**EXERCISE OBJECTIVE**
Reproduce the data that follows precisely.

Start of AVAILABLE RECORDS

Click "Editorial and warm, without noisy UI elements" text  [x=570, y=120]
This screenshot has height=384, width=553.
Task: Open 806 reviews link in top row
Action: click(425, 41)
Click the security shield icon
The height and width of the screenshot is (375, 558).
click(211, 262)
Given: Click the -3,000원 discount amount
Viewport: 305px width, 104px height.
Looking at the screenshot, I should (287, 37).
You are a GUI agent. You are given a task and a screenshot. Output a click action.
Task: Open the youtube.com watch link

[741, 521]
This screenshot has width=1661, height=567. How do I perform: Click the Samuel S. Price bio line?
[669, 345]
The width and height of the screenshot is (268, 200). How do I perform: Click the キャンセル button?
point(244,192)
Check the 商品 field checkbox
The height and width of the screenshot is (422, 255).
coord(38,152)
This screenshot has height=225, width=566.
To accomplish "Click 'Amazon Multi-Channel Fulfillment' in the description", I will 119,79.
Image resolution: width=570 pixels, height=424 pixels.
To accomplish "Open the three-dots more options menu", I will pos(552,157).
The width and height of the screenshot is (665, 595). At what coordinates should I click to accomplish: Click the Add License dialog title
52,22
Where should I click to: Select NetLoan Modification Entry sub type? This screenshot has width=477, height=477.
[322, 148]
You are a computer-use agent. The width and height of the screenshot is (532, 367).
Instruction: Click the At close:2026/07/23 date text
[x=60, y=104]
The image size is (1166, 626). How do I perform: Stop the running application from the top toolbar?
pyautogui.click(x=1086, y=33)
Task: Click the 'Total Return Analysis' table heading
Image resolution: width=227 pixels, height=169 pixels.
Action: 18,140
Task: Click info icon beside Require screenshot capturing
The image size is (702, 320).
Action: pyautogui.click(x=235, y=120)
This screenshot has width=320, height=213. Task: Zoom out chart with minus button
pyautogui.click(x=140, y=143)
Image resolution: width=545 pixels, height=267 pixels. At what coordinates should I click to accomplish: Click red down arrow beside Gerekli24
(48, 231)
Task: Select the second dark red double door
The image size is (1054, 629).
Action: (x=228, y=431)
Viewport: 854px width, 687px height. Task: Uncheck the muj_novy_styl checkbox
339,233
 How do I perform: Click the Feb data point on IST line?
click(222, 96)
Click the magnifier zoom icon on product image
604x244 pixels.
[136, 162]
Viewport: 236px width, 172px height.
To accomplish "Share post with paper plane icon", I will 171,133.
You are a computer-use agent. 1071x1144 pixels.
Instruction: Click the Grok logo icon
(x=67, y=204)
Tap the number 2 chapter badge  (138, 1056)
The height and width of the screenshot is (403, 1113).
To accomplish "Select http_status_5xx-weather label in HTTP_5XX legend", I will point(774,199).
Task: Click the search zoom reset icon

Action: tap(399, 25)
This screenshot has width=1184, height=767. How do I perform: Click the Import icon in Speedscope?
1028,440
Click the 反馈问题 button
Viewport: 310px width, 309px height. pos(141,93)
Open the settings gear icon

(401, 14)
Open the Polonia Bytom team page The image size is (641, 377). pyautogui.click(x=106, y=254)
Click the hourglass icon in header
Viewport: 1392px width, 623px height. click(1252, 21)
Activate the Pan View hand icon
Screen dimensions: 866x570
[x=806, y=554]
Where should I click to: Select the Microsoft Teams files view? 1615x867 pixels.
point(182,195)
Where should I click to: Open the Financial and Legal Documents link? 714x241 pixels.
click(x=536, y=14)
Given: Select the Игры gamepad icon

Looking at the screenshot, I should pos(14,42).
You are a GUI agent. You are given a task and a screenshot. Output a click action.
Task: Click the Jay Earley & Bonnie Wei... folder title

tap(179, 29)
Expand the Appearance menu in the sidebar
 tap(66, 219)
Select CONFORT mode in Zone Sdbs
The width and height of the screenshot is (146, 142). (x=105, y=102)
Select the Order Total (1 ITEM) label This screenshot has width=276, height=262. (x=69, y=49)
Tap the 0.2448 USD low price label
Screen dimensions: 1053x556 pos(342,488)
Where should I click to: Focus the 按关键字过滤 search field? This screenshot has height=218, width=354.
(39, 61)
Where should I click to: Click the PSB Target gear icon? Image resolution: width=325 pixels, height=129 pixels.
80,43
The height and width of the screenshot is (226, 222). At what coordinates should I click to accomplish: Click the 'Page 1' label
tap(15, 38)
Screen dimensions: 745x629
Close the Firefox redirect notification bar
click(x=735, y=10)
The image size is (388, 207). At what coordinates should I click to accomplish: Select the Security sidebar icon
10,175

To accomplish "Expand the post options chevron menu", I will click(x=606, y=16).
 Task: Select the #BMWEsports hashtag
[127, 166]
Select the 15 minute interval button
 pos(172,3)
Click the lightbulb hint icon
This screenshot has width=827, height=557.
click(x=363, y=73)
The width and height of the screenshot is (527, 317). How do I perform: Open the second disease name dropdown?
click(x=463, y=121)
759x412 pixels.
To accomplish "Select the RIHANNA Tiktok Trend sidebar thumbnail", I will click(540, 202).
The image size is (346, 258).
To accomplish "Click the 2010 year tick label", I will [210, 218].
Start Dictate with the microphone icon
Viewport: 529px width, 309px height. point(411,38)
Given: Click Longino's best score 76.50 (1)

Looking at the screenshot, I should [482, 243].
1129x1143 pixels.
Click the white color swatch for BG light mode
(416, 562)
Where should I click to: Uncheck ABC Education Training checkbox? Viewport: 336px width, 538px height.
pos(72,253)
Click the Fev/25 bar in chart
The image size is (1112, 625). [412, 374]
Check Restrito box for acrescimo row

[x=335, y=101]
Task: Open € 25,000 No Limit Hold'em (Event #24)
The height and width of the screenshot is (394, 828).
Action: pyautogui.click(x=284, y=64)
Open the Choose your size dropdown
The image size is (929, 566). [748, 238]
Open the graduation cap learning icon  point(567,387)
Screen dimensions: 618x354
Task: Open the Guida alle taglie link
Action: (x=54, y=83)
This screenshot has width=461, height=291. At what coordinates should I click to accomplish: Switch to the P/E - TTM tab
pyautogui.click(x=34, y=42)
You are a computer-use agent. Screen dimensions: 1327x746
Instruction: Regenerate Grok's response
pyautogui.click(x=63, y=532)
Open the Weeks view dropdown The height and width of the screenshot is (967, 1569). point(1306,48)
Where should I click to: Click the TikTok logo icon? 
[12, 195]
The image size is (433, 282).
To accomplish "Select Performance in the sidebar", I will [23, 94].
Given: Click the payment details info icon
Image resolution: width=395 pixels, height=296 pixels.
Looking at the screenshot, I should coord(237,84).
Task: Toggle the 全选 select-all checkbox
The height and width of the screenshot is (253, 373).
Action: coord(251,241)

End of AVAILABLE RECORDS

**WORKED SOLUTION**
Click "Editorial and warm, without noisy UI elements" text  [x=570, y=120]
This screenshot has height=384, width=553.
Task: Open 806 reviews link in top row
Action: click(425, 41)
Click the security shield icon
The height and width of the screenshot is (375, 558).
click(211, 262)
Given: Click the -3,000원 discount amount
Viewport: 305px width, 104px height.
Looking at the screenshot, I should (287, 37).
You are a GUI agent. You are given a task and a screenshot. Output a click action.
Task: Open the youtube.com watch link

[741, 521]
This screenshot has width=1661, height=567. How do I perform: Click the Samuel S. Price bio line?
[669, 345]
The width and height of the screenshot is (268, 200). How do I perform: Click the キャンセル button?
point(244,192)
Check the 商品 field checkbox
The height and width of the screenshot is (422, 255).
coord(38,152)
This screenshot has height=225, width=566.
To accomplish "Click 'Amazon Multi-Channel Fulfillment' in the description", I will 119,79.
Image resolution: width=570 pixels, height=424 pixels.
To accomplish "Open the three-dots more options menu", I will pos(552,157).
The width and height of the screenshot is (665, 595). At what coordinates should I click to accomplish: Click the Add License dialog title
52,22
Where should I click to: Select NetLoan Modification Entry sub type? This screenshot has width=477, height=477.
[322, 148]
You are a computer-use agent. The width and height of the screenshot is (532, 367).
Instruction: Click the At close:2026/07/23 date text
[x=60, y=104]
The image size is (1166, 626). How do I perform: Stop the running application from the top toolbar?
pyautogui.click(x=1086, y=33)
Task: Click the 'Total Return Analysis' table heading
Image resolution: width=227 pixels, height=169 pixels.
Action: 18,140
Task: Click info icon beside Require screenshot capturing
The image size is (702, 320).
Action: pyautogui.click(x=235, y=120)
This screenshot has width=320, height=213. Task: Zoom out chart with minus button
pyautogui.click(x=140, y=143)
Image resolution: width=545 pixels, height=267 pixels. At what coordinates should I click to accomplish: Click red down arrow beside Gerekli24
(48, 231)
Task: Select the second dark red double door
The image size is (1054, 629).
Action: (x=228, y=431)
Viewport: 854px width, 687px height. Task: Uncheck the muj_novy_styl checkbox
339,233
 How do I perform: Click the Feb data point on IST line?
click(222, 96)
Click the magnifier zoom icon on product image
604x244 pixels.
[136, 162]
Viewport: 236px width, 172px height.
To accomplish "Share post with paper plane icon", I will 171,133.
You are a computer-use agent. 1071x1144 pixels.
Instruction: Click the Grok logo icon
(x=67, y=204)
Tap the number 2 chapter badge  (138, 1056)
The height and width of the screenshot is (403, 1113).
To accomplish "Select http_status_5xx-weather label in HTTP_5XX legend", I will point(774,199).
Task: Click the search zoom reset icon

Action: tap(399, 25)
This screenshot has width=1184, height=767. How do I perform: Click the Import icon in Speedscope?
1028,440
Click the 反馈问题 button
Viewport: 310px width, 309px height. pos(141,93)
Open the settings gear icon

(401, 14)
Open the Polonia Bytom team page The image size is (641, 377). pyautogui.click(x=106, y=254)
Click the hourglass icon in header
Viewport: 1392px width, 623px height. click(1252, 21)
Activate the Pan View hand icon
Screen dimensions: 866x570
[x=806, y=554]
Where should I click to: Select the Microsoft Teams files view? 1615x867 pixels.
point(182,195)
Where should I click to: Open the Financial and Legal Documents link? 714x241 pixels.
click(x=536, y=14)
Given: Select the Игры gamepad icon

Looking at the screenshot, I should pos(14,42).
You are a GUI agent. You are given a task and a screenshot. Output a click action.
Task: Click the Jay Earley & Bonnie Wei... folder title

tap(179, 29)
Expand the Appearance menu in the sidebar
 tap(66, 219)
Select CONFORT mode in Zone Sdbs
The width and height of the screenshot is (146, 142). (x=105, y=102)
Select the Order Total (1 ITEM) label This screenshot has width=276, height=262. (x=69, y=49)
Tap the 0.2448 USD low price label
Screen dimensions: 1053x556 pos(342,488)
Where should I click to: Focus the 按关键字过滤 search field? This screenshot has height=218, width=354.
(39, 61)
Where should I click to: Click the PSB Target gear icon? Image resolution: width=325 pixels, height=129 pixels.
80,43
The height and width of the screenshot is (226, 222). At what coordinates should I click to accomplish: Click the 'Page 1' label
tap(15, 38)
Screen dimensions: 745x629
Close the Firefox redirect notification bar
click(x=735, y=10)
The image size is (388, 207). At what coordinates should I click to accomplish: Select the Security sidebar icon
10,175

To accomplish "Expand the post options chevron menu", I will click(x=606, y=16).
 Task: Select the #BMWEsports hashtag
[127, 166]
Select the 15 minute interval button
 pos(172,3)
Click the lightbulb hint icon
This screenshot has width=827, height=557.
click(x=363, y=73)
The width and height of the screenshot is (527, 317). How do I perform: Open the second disease name dropdown?
click(x=463, y=121)
759x412 pixels.
To accomplish "Select the RIHANNA Tiktok Trend sidebar thumbnail", I will click(540, 202).
The image size is (346, 258).
To accomplish "Click the 2010 year tick label", I will [210, 218].
Start Dictate with the microphone icon
Viewport: 529px width, 309px height. point(411,38)
Given: Click Longino's best score 76.50 (1)

Looking at the screenshot, I should [482, 243].
1129x1143 pixels.
Click the white color swatch for BG light mode
(416, 562)
Where should I click to: Uncheck ABC Education Training checkbox? Viewport: 336px width, 538px height.
pos(72,253)
Click the Fev/25 bar in chart
The image size is (1112, 625). [412, 374]
Check Restrito box for acrescimo row

[x=335, y=101]
Task: Open € 25,000 No Limit Hold'em (Event #24)
The height and width of the screenshot is (394, 828).
Action: pyautogui.click(x=284, y=64)
Open the Choose your size dropdown
The image size is (929, 566). [748, 238]
Open the graduation cap learning icon  point(567,387)
Screen dimensions: 618x354
Task: Open the Guida alle taglie link
Action: (x=54, y=83)
This screenshot has width=461, height=291. At what coordinates should I click to accomplish: Switch to the P/E - TTM tab
pyautogui.click(x=34, y=42)
You are a computer-use agent. Screen dimensions: 1327x746
Instruction: Regenerate Grok's response
pyautogui.click(x=63, y=532)
Open the Weeks view dropdown The height and width of the screenshot is (967, 1569). point(1306,48)
Where should I click to: Click the TikTok logo icon? 
[12, 195]
The image size is (433, 282).
To accomplish "Select Performance in the sidebar", I will [23, 94].
Given: Click the payment details info icon
Image resolution: width=395 pixels, height=296 pixels.
Looking at the screenshot, I should coord(237,84).
Task: Toggle the 全选 select-all checkbox
The height and width of the screenshot is (253, 373).
Action: coord(251,241)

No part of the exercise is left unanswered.